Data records
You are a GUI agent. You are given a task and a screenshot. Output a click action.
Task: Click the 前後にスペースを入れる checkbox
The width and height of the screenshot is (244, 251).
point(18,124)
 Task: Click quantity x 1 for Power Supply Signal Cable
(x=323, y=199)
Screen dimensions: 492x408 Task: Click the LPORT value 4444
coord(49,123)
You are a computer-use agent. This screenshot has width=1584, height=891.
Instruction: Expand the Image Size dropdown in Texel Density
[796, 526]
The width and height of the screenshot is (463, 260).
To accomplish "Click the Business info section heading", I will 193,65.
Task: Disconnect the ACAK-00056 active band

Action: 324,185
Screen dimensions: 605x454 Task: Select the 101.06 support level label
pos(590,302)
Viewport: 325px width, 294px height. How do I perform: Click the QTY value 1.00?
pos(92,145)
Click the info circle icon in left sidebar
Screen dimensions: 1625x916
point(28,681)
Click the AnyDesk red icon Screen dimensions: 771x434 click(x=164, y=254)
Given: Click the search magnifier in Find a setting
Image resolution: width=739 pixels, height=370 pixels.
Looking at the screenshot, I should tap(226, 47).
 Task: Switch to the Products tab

Your assignment
The answer must consist of every line from the entries above that contains the string "info".

Solution to the problem
To accomplish "Click the Business info section heading", I will 193,65.
Click the info circle icon in left sidebar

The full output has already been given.